◆ **WORK TO DO**:
- A) In the NYSE short-sale rule notice, on what date did the New York Stock Exchange file the proposed rule change with the Securities and Exchange Commission?
- B) Resume the NYSE short-sale rule notice, writing on from its final line.

◆ **READING TEXT**:
"""
Self-Regulatory Organizations; New York Stock Exchange LLC; 
Notice of Filing and Immediate Effectiveness of Proposed Rule Change 
Amending Rule 440B (Short Sales) To Modify the Exchange's Procedures 
for Early Termination of the Short Sale Price Test Restrictions of Rule 
201 of Regulation SHO Based on a Triggering Transaction that Another 
Exchange or a Self-Regulatory Organization Has Determined Was a Clearly 
Erroneous Execution

April 27, 2011.
    Pursuant to Section 19(b)(1)\1\ of the Securities Exchange Act of 
1934 (the ``Act'') \2\ and Rule 19b-4 thereunder,\3\ notice is hereby 
given that April 25, 2011, New York Stock Exchange LLC (``NYSE'' or the 
``Exchange'') filed with the Securities and Exchange Commission (the 
``Commission'') the

[[Page 24944]]

proposed rule change as described in Items I and II below, which Items 
have been substantially prepared by the self-regulatory organization. 
The Commission is publishing this notice to solicit comments on the 
proposed rule change from interested persons.
---------------------------------------------------------------------------

    \1\ 15 U.S.C. 78s(b)(1).
    \2\ 15 U.S.C. 78a.
    \3\ 17 CFR 240.19b-4.
---------------------------------------------------------------------------

I. Self-Regulatory Organization's Statement of the Terms of Substance 
of the Proposed Rule Change

    The Exchange proposes to amend Rule 440B (Short Sales) to modify 
the Exchange's procedures for early termination of the short sale price 
test restrictions of Rule 201 of Regulation SHO (``Rule 201'') \4\ 
under the Act based on a triggering transaction that another exchange 
or a self-regulatory organization (``SRO'') has determined was a 
clearly erroneous execution pursuant to the rules of that exchange or 
SRO. The text of the proposed rule change is available at the Exchange, 
the Commission's Public Reference Room, and https://www.nyse.com.
---------------------------------------------------------------------------

    \4\ 17 CFR 242.201.
"""
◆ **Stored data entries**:
"""
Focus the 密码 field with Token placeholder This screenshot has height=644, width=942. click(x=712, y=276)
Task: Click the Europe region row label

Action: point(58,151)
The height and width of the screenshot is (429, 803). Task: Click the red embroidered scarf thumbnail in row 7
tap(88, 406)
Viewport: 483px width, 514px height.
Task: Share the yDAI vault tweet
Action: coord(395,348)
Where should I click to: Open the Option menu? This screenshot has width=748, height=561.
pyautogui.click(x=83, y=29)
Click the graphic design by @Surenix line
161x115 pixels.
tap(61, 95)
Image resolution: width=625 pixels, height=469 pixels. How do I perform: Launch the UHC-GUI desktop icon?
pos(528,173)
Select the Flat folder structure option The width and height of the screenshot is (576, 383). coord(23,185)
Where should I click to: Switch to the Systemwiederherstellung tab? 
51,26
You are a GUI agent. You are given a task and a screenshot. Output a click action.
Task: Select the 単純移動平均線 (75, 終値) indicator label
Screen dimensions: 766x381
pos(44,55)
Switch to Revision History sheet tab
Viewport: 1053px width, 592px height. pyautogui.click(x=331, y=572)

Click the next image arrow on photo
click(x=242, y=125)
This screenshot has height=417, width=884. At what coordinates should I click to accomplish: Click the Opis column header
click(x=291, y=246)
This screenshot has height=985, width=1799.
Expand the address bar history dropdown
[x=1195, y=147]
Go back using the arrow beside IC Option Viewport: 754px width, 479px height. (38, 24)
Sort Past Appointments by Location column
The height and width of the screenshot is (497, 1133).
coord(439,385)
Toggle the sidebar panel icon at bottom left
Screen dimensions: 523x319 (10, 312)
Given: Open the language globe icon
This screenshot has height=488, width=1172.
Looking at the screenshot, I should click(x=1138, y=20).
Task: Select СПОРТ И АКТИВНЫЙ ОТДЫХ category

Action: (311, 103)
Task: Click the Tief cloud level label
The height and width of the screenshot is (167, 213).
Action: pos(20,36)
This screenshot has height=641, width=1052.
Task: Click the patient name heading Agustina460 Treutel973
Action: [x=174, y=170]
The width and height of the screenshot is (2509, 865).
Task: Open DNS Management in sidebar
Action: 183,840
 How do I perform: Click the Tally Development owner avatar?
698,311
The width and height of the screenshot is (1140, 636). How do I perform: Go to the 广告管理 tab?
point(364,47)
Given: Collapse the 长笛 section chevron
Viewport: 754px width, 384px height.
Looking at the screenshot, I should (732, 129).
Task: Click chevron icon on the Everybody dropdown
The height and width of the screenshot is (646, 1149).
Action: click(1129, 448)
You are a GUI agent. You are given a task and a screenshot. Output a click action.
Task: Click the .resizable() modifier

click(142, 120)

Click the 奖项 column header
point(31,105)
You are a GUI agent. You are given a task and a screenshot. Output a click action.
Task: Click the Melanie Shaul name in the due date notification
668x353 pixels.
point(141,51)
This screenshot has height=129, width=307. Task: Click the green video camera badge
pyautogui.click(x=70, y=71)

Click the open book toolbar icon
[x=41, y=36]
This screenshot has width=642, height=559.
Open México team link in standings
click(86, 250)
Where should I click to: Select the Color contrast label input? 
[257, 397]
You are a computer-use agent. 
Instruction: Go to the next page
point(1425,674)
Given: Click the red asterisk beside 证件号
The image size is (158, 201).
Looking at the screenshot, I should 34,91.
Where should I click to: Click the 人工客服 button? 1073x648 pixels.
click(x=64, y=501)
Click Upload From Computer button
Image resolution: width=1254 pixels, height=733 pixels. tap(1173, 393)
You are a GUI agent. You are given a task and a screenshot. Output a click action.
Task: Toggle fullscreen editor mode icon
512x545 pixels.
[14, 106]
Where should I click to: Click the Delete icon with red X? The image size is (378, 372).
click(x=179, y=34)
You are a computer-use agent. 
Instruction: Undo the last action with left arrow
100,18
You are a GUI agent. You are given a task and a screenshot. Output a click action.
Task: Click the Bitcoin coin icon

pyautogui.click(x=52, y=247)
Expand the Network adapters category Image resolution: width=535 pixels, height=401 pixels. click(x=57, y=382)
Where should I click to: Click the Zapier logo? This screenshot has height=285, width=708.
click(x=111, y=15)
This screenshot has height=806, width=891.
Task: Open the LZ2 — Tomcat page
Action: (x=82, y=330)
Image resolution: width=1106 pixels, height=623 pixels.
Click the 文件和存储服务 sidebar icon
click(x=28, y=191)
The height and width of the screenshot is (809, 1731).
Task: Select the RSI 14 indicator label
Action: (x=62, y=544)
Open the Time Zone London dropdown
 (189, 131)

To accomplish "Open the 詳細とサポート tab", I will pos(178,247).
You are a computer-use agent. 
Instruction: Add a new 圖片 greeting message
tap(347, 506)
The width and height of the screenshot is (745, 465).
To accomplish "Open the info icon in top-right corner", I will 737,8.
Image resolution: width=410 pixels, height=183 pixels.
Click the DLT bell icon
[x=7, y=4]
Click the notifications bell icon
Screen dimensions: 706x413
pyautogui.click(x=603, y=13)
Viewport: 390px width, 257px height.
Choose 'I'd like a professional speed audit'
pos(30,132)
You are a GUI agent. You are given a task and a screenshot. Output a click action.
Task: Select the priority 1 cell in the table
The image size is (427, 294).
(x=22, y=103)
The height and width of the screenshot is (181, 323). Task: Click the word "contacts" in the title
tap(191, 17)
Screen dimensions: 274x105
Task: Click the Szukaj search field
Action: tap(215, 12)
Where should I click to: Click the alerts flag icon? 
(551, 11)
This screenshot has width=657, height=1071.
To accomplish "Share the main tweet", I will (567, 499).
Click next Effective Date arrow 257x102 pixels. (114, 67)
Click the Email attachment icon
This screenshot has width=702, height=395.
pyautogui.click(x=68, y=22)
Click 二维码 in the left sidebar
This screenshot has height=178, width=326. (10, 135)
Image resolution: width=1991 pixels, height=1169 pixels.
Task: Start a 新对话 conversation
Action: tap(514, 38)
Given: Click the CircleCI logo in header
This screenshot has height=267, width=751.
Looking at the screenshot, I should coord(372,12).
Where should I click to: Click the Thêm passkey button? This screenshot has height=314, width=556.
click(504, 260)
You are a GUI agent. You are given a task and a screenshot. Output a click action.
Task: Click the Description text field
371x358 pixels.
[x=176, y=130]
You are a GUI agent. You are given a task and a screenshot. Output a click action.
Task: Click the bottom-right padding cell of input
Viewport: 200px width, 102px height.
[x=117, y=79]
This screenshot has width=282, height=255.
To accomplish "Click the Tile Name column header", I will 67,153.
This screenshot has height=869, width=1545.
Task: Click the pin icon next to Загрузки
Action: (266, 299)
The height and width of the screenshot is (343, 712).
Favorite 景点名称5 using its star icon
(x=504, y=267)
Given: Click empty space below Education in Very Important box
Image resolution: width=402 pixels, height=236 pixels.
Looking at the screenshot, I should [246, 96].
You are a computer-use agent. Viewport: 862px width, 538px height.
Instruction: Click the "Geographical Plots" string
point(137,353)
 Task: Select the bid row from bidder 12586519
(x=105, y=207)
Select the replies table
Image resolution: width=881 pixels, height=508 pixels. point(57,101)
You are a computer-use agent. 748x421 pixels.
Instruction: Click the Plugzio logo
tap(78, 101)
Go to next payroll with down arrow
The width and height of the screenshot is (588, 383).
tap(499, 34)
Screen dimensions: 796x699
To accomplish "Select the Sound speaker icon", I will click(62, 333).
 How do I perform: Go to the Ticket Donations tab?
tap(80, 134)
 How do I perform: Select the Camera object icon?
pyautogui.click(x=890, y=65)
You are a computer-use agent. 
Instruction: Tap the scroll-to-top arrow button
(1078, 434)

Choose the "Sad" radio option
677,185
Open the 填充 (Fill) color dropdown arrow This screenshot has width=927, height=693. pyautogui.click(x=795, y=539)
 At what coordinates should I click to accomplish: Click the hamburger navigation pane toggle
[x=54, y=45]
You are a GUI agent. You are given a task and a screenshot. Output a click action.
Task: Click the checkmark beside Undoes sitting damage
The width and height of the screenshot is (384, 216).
"""
◆ **TASK-BY-TASK RESULTS**:
- A) April 25, 2011

- B)
---------------------------------------------------------------------------

II. Self-Regulatory Organization's Statement of the Purpose of, and 
Statutory Basis for, the Proposed Rule Change

    In its filing with the Commission, the self-regulatory organization 
included statements concerning the purpose of, and basis for, the 
proposed rule change and discussed any comments it received on the 
proposed rule change. The text of those statements may be examined at 
the places specified in Item IV below. The Exchange has prepared 
summaries, set forth in sections A, B, and C below, of the most 
significant parts of such statements.

A. Self-Regulatory Organization's Statement of the Purpose of, and the 
Statutory Basis for, the Proposed Rule Change

1. Purpose
    On February 26, 2010, the Commission adopted amendments to Rule 
201.\5\ In order to implement the provisions of revised Rule 201, the 
Exchange amended Rule 440B (Short Sales) to (1) Establish procedures 
for the Exchange, as a listing market, to determine that the short sale 
price test restrictions of Rule 201 have been triggered for a covered 
security, (2) establish the protocols for the handling of short sale 
orders by the Exchange, as a trading center, in the event the short 
sale price test restrictions of Rule 201 are triggered, including 
establishing what types of short sale orders will be re-priced to 
achieve a Permitted Price (as defined and calculated in Rule 440B(e)), 
in accordance with Rule 201, during a period when the short sale price 
test restrictions of Rule 201 are in effect (``Short Sale Period''), 
(3) establish the Exchange's procedures regarding the execution and 
display of permissible orders during a Short Sale Period, and the 
execution and display of orders marked ``short exempt'' during such a 
period, (4) establish the Exchange's procedures regarding the 
permissible execution price of short sale orders in single-priced 
opening, re-opening and closing transactions during a Short Sale 
Period, and (5) provide that, during a Short Sale Period, Exchange 
systems will not execute or display a short sale order with respect to 
that security at a price that is less than or equal to the current 
national best bid, except as otherwise provided by Rule 440B and 
consistent with Rule 201.\6\
---------------------------------------------------------------------------

    \5\ See Securities Exchange Act Release No. 61595 (February 26, 
2010), 75 FR 11232 (March 10, 2010) (File No. S7-08-09; Amendments 
to Regulation SHO) (``Rule 201 Adopting Release''). In the Rule 201 
Adopting Release, the Commission also adopted amendments to Rule 
200(g) of Regulation SHO to include a ``short exempt'' marking 
requirement. 17 CFR 242.200(g).
    \6\ See Securities Exchange Act Release No. 63977 (February 25, 
2011), 76 FR 12165 (March 4, 2011) (SR-NYSE-2011-05).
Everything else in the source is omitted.